--- Directions ---
In the records below, find each line containing the word "computer" and copy it.

(Task inputs)

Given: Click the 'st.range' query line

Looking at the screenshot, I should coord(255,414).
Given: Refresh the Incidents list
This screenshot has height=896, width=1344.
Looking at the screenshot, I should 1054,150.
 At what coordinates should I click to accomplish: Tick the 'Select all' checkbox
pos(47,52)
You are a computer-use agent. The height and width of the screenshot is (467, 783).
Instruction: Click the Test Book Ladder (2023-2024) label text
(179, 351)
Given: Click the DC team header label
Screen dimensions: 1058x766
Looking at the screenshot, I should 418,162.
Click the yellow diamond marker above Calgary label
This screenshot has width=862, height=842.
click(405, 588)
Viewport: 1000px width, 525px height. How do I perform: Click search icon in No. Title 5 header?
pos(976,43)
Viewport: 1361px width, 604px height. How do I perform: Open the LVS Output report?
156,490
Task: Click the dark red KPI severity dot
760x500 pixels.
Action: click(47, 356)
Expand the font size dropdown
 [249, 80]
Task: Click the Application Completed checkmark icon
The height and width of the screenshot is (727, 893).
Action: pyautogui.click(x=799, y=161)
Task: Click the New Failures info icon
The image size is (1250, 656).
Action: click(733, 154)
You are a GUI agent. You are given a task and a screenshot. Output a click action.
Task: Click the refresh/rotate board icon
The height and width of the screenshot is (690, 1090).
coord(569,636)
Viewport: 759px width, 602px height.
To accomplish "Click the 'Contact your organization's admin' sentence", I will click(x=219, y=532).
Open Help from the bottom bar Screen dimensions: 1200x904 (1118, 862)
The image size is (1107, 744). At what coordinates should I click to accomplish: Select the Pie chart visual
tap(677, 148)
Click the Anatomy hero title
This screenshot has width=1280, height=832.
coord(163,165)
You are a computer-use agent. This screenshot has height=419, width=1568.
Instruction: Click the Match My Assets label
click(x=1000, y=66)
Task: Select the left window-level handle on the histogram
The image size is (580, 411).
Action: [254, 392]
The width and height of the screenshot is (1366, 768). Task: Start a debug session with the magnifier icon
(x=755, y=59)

(End Task inputs)

--- Exercise result ---
You are a computer-use agent. The height and width of the screenshot is (467, 783).
You are a computer-use agent. This screenshot has height=419, width=1568.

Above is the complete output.